Shoving away my want, I snuffed out the joint, returning it to my pocket.

Sorina shook her head and reached for me, so I handed over the joint, and her fingertips grazed my palm.

“Why are you here? The real reason. No ominous fucking riddles. You’re like a walking omen.” It was a lie, but I wanted to jar her. She was like a poem, a dark and haunting one. English was my favorite class, along with mythology. I enjoyed being lost in the stories, the other worlds. Even in their horror, they were safe because they couldn’t get to me. Not the way a bitter memory could.

“To watch you. I’m here to watch after you.”

“I never asked you to.”I’m here to chase you.The thought was red in my head, circled by light.

“And I never asked to want to, but I do.”

“And I never asked to fucking dream about you, but here we are. Two new kids in a town that no one gives a shit about, hiding in the woods.”

“What happens in the dreams about me, Nicholas?” she asked, her eyes on me, but also one the house, as if every bit of her was tuned into it, waiting for someone to come out. To pierce our meeting with an arrow.

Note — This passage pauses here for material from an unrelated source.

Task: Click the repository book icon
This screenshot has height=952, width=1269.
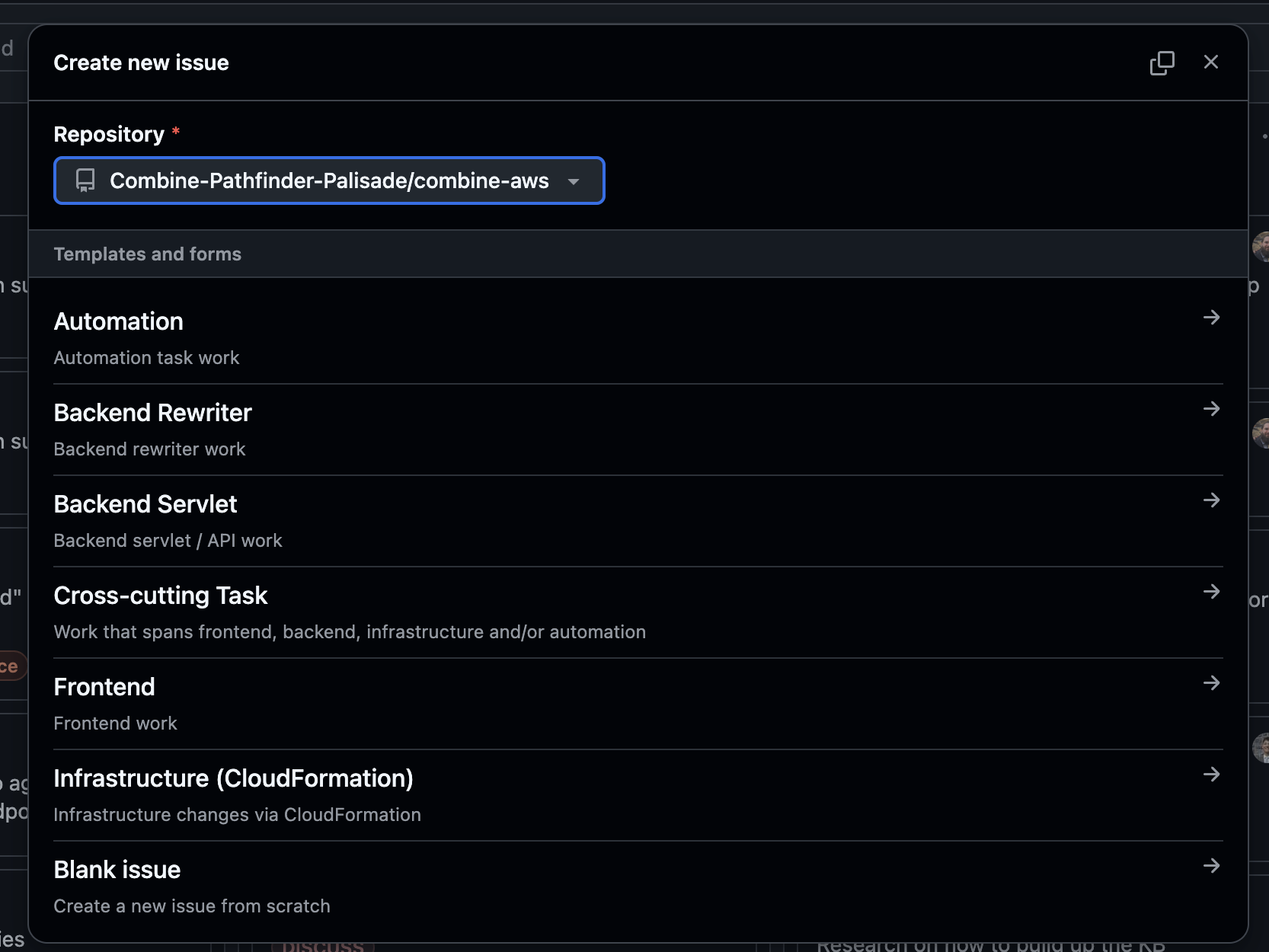Action: tap(85, 180)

I didn’t want to be crude or scare her away. But the words I wanted to use would frighten someone like Kyrie off, not Sorina. I wanted to say they were wet dreams because I woke up soaking in sweat—soaking in tears. And there were other dreams, too. Dreams of her mouth on me, a slow release. My arousal mixed with the horror. She was a winged demon, with fangs, talons, a screeching cry that could kill you. A tail ripped off, red spilling all over the ground.

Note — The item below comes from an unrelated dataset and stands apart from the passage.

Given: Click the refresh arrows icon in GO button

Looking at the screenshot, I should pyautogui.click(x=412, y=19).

She was horrifying and beautiful in her wrongness. And though we existed together more often in night, in the dreams she was bathed in sunlight at times. “I—”

Valerie called for me then, and Sorina ducked down, hiding her red hair and pale skin from view.

I turned away, a faded goodbye falling from my mouth as I walked through the gate and back to the lawn.

* * *

I imagined his eyes white and unseeing behind his glasses. Not unlike Markus.

Not unlike the winged thing in my nightmares.

Vampire.

That’s the word I’d used for it, though it was more grand and horrifying than the romantic image peddled in movies and books at that time.

That wretched being was at the forefront of my mind on the ranch. The all-seeing being.

The son of God is a vampire,Markus had said.